More on the Factor VIII Inhibitor Assay
Here’s some detailed follow-up to Kelly Townsend’s question about the factor VIII inhibitor assay. First, a little detail on the assay, commonly called the Bethesda titer. This is adapted from Kitchen S, McCraw A: Diagnosis of Haemophilia and other Bleeding Disorders, A Laboratory Manual, 2000, prepared for the World Federation of Hemophilia Laboratory Sciences Committee, 1425 René Lévesque Boulevard West, Suite 1010 Montréal, Québec H3G 1T7 Canada.
Bethesda Titer Method Summary
Make serial dilutions of the patient plasma suspected of having a factor VIII inhibitor. Mix an aliquot of each dilution 1:1 with pooled normal plasma (PNP). The PNP provides 100% (100 U/dL) factor VIII activity. Also prepare a control by mixing an aliquot of factor VIII-depleted plasma 1:1 with an aliquot of the PNP. Incubate all tubes two hours and perform factor VIII assays on each. The reciprocal of the dilution that yields a factor VIII activity level 50% (40–60%) of the control is the inhibitor activity in Bethesda units. For instance, if the control computes to 44% factor VIII and the 1:16 dilution 22%, the Bethesda titer is 16 Bethesda units.
Residual Factor VIII
The above principle assumes there is no factor VIII in the patient’s plasma, logical, as factor VIII would be neutralized in vivo by the inhibitor. In most instances, factor VIII inhibitors are alloantibodies that rise in response to factor VIII concentrate therapy for severe hemophilia, so the assumption may be valid. However, in acquired hemophilia the autoantibody possesses second order kinetics and may leave some factor VIII behind.

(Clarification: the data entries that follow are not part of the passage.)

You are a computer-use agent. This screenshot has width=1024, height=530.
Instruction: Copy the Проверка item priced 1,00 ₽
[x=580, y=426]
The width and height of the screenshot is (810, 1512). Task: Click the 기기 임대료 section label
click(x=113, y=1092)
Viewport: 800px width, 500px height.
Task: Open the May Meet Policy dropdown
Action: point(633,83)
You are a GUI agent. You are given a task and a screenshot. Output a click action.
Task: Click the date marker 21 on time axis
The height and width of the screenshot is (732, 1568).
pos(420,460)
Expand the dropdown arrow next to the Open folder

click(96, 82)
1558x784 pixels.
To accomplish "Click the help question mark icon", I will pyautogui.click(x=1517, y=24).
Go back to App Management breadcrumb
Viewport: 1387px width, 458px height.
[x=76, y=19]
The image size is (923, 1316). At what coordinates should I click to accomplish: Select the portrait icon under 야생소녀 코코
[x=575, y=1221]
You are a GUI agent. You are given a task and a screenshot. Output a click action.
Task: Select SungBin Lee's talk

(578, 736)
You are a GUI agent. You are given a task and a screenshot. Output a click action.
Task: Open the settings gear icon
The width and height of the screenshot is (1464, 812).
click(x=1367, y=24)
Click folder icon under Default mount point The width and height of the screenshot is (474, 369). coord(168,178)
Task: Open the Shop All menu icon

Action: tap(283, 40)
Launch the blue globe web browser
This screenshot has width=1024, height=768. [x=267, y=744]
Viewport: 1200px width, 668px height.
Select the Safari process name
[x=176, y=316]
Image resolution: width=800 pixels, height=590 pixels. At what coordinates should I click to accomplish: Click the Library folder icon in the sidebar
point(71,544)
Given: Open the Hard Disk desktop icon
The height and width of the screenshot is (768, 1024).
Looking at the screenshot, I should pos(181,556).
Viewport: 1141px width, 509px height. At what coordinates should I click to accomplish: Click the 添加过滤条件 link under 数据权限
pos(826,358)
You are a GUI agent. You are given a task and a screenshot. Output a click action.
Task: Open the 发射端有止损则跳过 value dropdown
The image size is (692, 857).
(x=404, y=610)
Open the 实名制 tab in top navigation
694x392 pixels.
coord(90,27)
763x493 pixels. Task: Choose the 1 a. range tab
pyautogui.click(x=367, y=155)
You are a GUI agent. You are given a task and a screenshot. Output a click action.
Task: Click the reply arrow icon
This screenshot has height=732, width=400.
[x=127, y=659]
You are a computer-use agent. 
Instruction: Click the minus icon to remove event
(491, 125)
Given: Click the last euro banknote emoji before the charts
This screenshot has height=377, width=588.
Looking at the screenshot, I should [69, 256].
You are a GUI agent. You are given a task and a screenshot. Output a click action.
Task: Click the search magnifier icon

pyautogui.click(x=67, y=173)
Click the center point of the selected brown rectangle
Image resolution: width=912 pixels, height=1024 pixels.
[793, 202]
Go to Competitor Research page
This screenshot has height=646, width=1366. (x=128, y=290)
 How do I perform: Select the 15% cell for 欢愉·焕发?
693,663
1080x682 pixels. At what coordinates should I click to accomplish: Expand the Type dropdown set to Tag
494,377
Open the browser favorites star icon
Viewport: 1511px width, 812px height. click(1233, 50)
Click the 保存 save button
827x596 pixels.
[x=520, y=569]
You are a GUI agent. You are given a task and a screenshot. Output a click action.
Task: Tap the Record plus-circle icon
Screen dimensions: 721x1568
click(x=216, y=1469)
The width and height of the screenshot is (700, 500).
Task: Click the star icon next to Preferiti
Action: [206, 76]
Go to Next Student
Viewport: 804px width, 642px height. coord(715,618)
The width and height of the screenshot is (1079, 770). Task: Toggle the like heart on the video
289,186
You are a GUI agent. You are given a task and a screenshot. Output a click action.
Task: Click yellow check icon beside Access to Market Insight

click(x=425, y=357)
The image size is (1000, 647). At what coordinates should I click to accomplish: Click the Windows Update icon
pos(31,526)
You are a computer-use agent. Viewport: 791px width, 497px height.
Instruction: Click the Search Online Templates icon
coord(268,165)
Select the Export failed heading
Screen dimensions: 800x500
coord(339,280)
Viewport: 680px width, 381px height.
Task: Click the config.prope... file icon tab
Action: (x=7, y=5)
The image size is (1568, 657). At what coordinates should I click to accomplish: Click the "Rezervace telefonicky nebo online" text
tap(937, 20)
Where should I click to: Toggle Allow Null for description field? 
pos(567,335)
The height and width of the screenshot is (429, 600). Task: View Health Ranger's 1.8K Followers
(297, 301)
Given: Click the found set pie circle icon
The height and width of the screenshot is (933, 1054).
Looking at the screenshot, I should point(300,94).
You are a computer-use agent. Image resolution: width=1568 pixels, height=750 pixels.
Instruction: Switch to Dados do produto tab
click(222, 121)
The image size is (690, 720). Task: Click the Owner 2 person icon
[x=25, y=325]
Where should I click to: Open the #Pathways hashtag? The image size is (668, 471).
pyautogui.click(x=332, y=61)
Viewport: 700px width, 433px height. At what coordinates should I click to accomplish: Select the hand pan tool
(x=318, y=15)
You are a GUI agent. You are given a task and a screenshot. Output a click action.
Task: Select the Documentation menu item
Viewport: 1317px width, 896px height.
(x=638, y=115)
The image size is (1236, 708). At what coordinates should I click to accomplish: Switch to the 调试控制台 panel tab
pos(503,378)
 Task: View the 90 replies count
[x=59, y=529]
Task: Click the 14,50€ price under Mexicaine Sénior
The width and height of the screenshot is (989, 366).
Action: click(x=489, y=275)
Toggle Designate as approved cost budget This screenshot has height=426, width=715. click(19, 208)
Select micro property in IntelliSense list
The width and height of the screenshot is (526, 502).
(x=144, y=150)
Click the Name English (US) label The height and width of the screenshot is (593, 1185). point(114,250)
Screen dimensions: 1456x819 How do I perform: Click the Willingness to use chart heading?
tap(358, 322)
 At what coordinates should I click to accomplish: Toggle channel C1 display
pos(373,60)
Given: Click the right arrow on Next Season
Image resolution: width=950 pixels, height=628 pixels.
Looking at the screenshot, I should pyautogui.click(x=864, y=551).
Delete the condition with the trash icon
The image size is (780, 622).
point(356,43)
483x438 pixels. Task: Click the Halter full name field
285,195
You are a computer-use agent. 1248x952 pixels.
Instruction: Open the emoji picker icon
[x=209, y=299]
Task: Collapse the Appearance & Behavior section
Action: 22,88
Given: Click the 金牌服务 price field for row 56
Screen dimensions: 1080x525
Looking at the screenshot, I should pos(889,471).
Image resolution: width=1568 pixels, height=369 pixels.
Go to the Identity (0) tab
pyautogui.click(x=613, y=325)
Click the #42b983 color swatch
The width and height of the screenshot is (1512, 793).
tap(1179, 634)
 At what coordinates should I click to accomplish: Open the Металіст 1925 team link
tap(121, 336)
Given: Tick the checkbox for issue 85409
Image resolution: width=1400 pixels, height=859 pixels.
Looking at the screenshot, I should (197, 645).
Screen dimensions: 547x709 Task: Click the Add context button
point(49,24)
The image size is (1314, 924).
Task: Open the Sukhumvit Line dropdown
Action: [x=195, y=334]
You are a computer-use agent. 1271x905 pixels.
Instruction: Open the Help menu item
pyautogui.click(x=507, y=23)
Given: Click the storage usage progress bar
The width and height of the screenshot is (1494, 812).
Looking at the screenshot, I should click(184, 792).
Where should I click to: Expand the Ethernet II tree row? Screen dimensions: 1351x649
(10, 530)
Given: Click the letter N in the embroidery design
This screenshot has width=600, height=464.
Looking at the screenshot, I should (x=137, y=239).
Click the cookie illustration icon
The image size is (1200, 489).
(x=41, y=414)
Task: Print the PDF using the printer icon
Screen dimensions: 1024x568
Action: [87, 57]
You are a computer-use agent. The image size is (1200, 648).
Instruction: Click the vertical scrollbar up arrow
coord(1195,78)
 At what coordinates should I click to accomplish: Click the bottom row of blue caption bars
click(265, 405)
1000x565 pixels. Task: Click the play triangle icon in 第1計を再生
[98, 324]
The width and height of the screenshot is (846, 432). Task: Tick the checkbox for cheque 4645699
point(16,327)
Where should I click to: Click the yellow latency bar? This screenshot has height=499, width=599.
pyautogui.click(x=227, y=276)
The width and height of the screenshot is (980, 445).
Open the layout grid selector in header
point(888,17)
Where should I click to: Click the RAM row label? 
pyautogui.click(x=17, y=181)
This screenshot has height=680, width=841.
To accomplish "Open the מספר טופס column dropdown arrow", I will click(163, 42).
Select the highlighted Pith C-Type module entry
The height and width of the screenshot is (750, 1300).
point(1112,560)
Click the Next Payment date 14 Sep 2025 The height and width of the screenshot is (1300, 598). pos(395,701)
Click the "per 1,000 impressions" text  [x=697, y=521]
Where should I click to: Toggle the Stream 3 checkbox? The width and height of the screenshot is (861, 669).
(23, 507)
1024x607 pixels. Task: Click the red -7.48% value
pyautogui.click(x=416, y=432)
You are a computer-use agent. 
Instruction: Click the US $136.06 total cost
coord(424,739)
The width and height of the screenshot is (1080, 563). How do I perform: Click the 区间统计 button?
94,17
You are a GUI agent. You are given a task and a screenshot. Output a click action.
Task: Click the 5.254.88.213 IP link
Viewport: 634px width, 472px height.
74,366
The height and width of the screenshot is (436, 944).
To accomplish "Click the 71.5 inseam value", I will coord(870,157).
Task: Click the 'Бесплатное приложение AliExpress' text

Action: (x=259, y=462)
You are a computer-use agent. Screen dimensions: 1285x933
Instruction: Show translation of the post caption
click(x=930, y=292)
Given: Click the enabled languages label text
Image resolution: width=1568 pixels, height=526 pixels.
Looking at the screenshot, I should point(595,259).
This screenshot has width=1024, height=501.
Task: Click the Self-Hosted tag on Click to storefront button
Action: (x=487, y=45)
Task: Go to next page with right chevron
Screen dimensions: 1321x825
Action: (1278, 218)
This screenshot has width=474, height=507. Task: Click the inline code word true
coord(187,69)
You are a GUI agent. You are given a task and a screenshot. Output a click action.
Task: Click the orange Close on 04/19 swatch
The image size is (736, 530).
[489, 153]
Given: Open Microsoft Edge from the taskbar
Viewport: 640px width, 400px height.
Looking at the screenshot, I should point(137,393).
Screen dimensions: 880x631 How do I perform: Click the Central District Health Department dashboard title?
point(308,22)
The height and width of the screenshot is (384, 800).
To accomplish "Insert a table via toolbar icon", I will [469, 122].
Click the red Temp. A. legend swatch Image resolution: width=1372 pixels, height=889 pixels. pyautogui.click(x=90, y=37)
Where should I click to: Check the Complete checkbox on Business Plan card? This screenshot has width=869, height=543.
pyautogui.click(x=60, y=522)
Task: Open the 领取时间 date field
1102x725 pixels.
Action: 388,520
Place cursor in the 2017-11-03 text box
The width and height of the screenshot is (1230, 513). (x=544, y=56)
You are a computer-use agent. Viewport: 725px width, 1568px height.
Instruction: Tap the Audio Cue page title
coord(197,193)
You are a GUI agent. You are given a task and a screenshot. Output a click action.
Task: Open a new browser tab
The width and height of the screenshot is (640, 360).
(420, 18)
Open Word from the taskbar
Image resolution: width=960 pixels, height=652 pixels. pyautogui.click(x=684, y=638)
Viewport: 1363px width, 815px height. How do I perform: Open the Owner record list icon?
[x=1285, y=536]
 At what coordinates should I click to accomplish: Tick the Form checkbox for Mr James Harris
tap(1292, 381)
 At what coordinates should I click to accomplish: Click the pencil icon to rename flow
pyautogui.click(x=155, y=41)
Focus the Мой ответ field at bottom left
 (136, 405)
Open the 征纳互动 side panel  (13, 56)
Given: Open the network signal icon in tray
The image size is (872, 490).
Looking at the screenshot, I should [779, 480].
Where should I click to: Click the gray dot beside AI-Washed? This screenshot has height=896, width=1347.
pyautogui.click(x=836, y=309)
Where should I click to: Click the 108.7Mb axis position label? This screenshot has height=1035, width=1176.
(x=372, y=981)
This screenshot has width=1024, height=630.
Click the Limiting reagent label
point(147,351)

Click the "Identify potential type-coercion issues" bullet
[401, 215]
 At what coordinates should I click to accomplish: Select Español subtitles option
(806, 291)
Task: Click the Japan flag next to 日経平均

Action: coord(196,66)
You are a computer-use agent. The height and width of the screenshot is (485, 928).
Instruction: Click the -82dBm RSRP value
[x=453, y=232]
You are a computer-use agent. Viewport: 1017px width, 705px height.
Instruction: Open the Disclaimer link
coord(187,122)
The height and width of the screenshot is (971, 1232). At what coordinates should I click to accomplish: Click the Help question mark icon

Most of us select a factor VIII activity level, such as 30 or 40%, above which we reject the Bethesda titer, reasoning no inhibitor can be present. Patti Tichenor and Laura Taylor affirmed this is the policy at the University of Alabama Hospital laboratory, and their comments are found in Kelly's first post.
Melissa Bethel at Esoterix Coagulation writes:
Hi Kelly,
We won't perform an inhibitor assay with an activity level above 40%. We have heat treated samples at 56°C for 10 min. for some clinical trial testing though.
A second respondent writes:
Kelly,
- We do not perform the assay unless the factor VIII is less than 1% except on a non-hemophilic.
- It is unusual for a non-hemophilic to have that low a level; there is usually some residual FVIII around. Therefore on non-hemophilics, we do the inhibitor assay unless the factor VIII is 50%.
- We do not treat the sample---do others do this before they set up the assay?
Hope this helps, I'm curious about the answers.
However, another correspondent writes:
Hi Kelly,
Factor VIII inhibitor testing has become a hot topic in our lab for the past six months or so. Our hemophilia program has many patients on prophylaxis, often with measurable FVIII activity levels, and more and more patients on immune tolerance induction therapy whose physicians order inhibitors weekly or monthly while giving regular infusions of FVIII. Some of these patients have both measurable factor activity and positive inhibitors, so our “rules” for inhibitor testing have been gradually changing for both hemophilia A and acquired inhibitor patients:
- FVIII activity must be done on all inhibitor samples.
- If FVIII activity is ≥50 IU/dL, inhibitor is cancelled.
- If FVIII activity is >3 but <50 IU/dL, we use a spread sheet to add the activity into the inhibitor calculation.
- Because the patient’s FVIII also degrades during the incubation, we incubate the patient plasma alone to get a FVIII value to add to the calculation.
Our long term goal is to validate heat treating the patient plasma to remove FVIII and then assay the inhibitor. Good luck with this topic!
Lastly, here is a paraphrase of Steve Kitchens’ recommendations in the manual we cited above:
Quantitative inhibitor assays are most frequently performed on test plasmas from patients with severe haemophilia. These samples contain little or no measurable factor VIII:C. If the test plasma contains more than 5 U/dL factor VIII, this must be taken into account during the calculation of inhibitor titre. This can be done in two ways:
- By adding more factor to the control mixture than to the test mixture to compensate for the factor VIII in the test mixture. For example, if the test plasma contains 20 U/dL factor VIII, then the control mixture is made from 120 uL normal plasma and 80 ul 0% FVIII. Both test and control mixtures then contain approximately 60 U/dL factor VIII at the start of the incubation phase.
- By taking the starting factor VIII level in the test plasma into account during the calculation. In this case the assay mixtures are constructed in the normal way.
In conclusion, I am not certain the usual clinical situation calls for the level of Bethesda titer accuracy we can provide through technical or mathematical manipulations of this sort, but we are challenged to develop a common approach by the number of patients with acquired hemophilia or hemophilics on prophylaxis or immunoreduction therapy.
I’m indebted to Kelly Townsend for this thorough and thought-provoking discussion. Geo.